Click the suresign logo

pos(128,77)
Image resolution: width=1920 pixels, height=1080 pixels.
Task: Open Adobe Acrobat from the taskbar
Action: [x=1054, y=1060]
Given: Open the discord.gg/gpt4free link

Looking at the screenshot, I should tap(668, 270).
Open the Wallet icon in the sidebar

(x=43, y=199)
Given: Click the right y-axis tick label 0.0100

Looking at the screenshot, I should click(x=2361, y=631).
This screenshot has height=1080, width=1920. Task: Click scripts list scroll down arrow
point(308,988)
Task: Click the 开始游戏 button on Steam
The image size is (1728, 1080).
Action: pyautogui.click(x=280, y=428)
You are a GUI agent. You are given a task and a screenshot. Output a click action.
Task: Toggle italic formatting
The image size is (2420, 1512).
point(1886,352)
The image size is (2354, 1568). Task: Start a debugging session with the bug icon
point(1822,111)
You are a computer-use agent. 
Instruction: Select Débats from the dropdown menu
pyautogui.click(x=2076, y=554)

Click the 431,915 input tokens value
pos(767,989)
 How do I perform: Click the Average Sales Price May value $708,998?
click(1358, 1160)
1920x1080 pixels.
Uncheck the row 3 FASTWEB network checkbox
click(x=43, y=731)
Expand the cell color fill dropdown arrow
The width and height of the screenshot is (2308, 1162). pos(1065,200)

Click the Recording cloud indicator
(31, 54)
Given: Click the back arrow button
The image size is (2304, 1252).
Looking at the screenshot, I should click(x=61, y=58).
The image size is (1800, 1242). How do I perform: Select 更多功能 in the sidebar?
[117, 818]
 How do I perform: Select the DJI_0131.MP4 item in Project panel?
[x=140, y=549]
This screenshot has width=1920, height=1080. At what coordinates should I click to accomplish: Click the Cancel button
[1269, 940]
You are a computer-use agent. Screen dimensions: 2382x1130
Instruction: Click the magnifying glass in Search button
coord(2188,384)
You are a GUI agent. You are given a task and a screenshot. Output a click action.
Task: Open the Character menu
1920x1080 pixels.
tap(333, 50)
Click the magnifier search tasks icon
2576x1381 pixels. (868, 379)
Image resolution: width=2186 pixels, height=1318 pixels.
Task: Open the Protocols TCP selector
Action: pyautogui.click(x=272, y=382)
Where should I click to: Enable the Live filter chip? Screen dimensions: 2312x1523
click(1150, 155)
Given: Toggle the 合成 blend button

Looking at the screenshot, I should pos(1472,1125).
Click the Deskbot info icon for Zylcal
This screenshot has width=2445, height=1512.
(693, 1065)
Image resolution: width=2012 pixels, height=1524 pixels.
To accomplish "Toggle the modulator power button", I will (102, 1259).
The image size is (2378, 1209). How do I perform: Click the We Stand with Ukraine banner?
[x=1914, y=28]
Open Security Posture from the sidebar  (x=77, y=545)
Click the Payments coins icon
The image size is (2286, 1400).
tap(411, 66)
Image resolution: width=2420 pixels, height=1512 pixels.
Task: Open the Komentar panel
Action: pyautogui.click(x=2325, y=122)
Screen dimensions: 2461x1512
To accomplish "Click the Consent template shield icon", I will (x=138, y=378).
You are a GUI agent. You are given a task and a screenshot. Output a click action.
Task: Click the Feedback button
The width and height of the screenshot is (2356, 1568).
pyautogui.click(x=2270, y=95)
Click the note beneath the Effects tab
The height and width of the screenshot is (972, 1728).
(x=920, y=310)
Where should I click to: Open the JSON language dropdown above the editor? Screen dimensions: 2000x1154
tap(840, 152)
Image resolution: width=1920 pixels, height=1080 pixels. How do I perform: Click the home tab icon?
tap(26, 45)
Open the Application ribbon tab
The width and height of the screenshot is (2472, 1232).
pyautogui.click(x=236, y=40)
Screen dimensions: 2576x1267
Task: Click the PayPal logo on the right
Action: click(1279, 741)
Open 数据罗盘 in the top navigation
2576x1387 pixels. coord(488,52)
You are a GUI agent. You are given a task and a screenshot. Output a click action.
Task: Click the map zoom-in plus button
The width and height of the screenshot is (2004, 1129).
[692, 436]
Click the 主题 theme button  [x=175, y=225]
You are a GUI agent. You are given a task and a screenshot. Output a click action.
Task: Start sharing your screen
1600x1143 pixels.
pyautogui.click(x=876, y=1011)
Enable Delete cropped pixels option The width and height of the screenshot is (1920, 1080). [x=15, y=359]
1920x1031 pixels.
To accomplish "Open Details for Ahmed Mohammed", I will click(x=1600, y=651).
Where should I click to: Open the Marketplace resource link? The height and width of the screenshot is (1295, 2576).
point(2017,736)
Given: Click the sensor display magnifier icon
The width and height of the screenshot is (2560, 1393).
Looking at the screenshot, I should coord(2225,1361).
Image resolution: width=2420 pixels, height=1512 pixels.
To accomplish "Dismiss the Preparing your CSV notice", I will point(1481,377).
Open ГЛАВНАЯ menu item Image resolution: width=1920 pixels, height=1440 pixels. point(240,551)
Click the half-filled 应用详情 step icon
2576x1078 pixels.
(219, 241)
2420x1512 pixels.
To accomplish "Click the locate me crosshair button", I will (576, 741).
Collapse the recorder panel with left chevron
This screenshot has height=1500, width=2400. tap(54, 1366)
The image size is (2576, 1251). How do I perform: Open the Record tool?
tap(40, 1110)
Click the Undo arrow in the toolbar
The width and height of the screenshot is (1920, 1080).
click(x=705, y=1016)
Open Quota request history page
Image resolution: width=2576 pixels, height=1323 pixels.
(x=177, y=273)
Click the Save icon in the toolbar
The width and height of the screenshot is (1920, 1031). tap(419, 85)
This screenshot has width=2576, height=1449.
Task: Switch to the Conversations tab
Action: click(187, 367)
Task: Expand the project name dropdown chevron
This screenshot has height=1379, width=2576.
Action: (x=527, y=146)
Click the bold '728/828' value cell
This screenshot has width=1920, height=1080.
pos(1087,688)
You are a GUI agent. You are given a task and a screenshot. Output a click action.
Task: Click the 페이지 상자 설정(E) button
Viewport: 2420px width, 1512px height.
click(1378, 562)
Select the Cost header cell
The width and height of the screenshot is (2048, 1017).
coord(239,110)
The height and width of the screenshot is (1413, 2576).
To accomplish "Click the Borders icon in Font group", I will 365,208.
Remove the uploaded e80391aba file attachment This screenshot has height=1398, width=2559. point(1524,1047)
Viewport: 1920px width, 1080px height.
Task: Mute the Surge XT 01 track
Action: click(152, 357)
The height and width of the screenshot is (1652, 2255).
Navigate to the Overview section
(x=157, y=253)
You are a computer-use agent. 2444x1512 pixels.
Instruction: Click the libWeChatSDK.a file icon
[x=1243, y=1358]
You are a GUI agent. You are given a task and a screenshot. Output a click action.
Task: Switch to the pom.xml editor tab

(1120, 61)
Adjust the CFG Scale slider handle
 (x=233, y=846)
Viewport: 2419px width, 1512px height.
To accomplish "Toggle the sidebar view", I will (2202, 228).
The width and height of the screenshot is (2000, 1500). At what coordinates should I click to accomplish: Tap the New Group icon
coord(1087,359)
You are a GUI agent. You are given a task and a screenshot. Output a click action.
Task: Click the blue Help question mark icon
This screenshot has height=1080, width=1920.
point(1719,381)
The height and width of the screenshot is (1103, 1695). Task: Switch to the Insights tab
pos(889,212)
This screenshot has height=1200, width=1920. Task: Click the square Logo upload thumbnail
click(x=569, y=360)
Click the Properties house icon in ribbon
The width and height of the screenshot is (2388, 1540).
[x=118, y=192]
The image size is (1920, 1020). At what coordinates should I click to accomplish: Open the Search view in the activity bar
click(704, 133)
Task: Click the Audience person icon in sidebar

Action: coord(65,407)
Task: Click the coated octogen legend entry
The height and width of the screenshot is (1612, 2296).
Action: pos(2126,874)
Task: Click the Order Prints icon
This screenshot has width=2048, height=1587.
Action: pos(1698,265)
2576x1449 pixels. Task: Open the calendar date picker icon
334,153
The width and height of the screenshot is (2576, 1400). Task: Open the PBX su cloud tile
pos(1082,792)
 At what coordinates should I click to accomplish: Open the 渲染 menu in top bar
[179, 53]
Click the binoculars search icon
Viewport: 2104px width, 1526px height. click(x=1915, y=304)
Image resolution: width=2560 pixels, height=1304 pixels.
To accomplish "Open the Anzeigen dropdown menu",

+++

◆ What you need to do ◆
Filter the records for lines holding the string "computer". Copy each one.

◆ Reply ◆
You are a computer-use agent. 
You are a computer-use agent. Screen dimensions: 2382x1130
You are a computer-use agent. 2444x1512 pixels.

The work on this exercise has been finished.